The minimum possible value of \(T(n)\) can be as small as \(\Theta(n)\), and the maximum possible value can be as large as \(\Theta(n^2)\).

答案

对于最优情况，每次选择的 pivot 是中位数，划分出的子数组规模接近相等，由 \(T(n) = 2T(n/2) + \Theta(n)\) 得 \(T(n) = \Theta(n\log n)\)

对于最坏情况，每次选择的 pivot 是当前数组的最大/最小元素，划分出的子数组规模为 \(n-1\) 和 \(0\)，由 \(T(n) = T(n-1) + \Theta(n)\) 得 \(T(n) = \Theta(n^2)\)

综上，答案为 \(\textnormal{F}\)

主定理的简单应用

Considering the view point of treating function \(T(n) = aT(n/b) + n^r\) as a recursion tree. If \(T(n) = O(n^r)\), then the time cost is dominated by the root of the tree.

答案

\(\textnormal{T}\)

3-way-mergesort: Suppose instead of dividing in two halves at each step of the mergesort, we divide into three one thirds, sort each part, and finally combine all of them using a three-way-merge. What is the overall time complexity of this algorithm?

答案

由题意得：\(T(n) = 3T(\frac{n}{3}) + O(n)\)，运用主定理可得：\(T(n) = O(nlogn)\)，故答案为 \(\textnormal{D}\)

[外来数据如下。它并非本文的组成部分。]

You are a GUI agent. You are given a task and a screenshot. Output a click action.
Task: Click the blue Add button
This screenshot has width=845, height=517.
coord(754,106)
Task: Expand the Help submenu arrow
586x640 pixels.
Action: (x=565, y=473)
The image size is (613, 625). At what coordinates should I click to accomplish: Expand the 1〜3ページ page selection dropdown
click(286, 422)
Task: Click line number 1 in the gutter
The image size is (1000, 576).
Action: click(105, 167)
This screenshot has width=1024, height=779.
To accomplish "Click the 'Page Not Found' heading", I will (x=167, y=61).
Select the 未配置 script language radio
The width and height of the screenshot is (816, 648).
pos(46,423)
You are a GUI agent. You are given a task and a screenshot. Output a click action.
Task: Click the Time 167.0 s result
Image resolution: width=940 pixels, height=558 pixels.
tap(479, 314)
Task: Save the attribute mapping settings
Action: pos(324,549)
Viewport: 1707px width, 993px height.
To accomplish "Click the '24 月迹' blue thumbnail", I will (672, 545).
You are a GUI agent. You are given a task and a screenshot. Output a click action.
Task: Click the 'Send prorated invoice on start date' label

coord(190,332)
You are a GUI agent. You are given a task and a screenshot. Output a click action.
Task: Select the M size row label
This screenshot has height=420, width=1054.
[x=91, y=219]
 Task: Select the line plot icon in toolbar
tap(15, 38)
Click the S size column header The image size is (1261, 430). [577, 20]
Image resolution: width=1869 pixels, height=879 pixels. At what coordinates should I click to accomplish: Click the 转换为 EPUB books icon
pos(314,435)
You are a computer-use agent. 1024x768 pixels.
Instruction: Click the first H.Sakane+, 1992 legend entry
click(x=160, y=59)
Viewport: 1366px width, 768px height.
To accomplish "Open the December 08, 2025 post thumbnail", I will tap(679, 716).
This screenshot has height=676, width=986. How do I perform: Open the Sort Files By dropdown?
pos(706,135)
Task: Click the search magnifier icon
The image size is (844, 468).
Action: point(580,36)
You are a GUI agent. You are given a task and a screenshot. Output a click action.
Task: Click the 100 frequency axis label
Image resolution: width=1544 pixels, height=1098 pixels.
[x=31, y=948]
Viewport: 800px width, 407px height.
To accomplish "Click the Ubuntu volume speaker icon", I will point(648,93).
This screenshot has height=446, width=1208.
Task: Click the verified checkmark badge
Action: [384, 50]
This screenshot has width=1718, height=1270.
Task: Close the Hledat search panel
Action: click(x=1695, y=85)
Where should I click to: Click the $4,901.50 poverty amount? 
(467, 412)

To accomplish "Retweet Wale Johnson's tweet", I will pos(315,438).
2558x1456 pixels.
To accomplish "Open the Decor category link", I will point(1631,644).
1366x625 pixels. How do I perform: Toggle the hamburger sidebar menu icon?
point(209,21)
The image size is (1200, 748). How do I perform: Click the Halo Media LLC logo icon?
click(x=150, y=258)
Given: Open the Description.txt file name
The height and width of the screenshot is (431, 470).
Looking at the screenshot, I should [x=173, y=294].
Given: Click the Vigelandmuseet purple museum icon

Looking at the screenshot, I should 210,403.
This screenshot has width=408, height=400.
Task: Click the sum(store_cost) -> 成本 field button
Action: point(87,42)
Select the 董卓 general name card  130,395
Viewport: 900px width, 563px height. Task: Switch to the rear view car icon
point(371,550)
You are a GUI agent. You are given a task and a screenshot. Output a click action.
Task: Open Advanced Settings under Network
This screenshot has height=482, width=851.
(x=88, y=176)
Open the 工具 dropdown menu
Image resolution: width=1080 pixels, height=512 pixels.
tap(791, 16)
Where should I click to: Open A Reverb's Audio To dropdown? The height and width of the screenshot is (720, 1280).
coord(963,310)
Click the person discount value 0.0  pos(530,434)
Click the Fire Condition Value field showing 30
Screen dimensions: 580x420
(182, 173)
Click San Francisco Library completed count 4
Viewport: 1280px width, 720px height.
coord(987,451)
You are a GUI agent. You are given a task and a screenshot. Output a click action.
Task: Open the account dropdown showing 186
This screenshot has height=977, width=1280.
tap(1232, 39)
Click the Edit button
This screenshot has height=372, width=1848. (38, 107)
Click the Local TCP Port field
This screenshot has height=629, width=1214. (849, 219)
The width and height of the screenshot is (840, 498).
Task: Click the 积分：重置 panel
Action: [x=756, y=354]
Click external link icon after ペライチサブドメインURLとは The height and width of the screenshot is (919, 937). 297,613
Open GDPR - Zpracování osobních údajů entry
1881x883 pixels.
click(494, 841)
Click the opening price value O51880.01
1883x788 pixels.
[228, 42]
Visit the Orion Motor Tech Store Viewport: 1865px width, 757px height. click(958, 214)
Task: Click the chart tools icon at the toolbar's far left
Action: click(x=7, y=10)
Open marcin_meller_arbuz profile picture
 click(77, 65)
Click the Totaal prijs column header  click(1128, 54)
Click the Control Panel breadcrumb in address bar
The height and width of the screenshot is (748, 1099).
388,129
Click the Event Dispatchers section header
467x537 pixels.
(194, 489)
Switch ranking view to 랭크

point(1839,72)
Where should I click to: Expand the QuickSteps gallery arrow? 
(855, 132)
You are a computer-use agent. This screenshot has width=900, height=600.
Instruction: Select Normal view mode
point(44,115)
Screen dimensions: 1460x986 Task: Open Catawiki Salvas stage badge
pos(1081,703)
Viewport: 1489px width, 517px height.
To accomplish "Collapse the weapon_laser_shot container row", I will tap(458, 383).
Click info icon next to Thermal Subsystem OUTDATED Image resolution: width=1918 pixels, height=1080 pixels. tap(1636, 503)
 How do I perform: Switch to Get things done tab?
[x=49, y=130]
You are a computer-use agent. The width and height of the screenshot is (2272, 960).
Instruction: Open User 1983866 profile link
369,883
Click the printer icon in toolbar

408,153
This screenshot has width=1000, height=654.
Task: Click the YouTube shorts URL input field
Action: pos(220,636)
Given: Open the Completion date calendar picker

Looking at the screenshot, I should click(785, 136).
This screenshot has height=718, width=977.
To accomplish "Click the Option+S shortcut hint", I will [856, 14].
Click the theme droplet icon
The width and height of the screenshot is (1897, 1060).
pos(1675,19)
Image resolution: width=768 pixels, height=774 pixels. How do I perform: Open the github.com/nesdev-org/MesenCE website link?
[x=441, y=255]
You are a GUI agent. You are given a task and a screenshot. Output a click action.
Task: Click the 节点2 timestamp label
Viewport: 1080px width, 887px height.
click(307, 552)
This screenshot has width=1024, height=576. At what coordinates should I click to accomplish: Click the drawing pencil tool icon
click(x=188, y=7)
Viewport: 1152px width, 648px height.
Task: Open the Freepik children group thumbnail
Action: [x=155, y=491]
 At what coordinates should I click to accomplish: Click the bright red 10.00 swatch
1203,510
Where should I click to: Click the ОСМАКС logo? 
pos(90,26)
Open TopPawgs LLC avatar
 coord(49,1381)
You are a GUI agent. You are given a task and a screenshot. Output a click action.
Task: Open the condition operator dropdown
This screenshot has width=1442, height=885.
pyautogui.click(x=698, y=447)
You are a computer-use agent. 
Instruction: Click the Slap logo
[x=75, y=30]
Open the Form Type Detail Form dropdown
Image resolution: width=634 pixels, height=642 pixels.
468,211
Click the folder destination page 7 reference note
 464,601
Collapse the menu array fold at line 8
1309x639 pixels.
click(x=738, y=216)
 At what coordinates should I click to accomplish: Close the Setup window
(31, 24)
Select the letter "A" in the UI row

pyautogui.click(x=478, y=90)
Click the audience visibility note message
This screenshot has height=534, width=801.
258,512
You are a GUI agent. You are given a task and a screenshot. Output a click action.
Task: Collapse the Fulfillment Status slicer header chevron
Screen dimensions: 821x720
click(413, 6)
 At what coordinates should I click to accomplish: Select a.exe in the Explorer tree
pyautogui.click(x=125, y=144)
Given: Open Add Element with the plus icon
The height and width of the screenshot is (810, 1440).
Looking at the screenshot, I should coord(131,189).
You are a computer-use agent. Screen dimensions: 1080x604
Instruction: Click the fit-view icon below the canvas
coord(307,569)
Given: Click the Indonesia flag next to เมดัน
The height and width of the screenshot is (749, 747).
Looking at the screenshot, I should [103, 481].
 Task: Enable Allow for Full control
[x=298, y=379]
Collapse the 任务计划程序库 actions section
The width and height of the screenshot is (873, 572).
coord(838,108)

The asymptotic upper bound for the recurrence \(T(n) = 2T(\lfloor n/2 \rfloor + 17) + n\) is \(T(n) = O(n \log n)\).

答案

向下取整 \(\lfloor n/2 \rfloor\) 和常数偏移 \(+17\) 这两个修饰项属于渐近分析中的低阶扰动，不会改变递推式的核心增长趋势，可直接应用主定理，故答案为 \(\textnormal{T}\)

For the recurrence equation \(T(N) = aT(N/b) + f(N)\), if \(af(N/b) = f(N)\), then \(T(N) = \Theta(f(N)\log_b N)\).

答案

\(f(N) = a f(N/b) = a^2 f(N/b^2) = \dots = a^k f(1)\)，

其中 \(N = b^k\)，即 \(k = \log_b N\)，则有：

\[ f(N) = a^{\log_b N} f(1) = N^{\log_b a} f(1) \]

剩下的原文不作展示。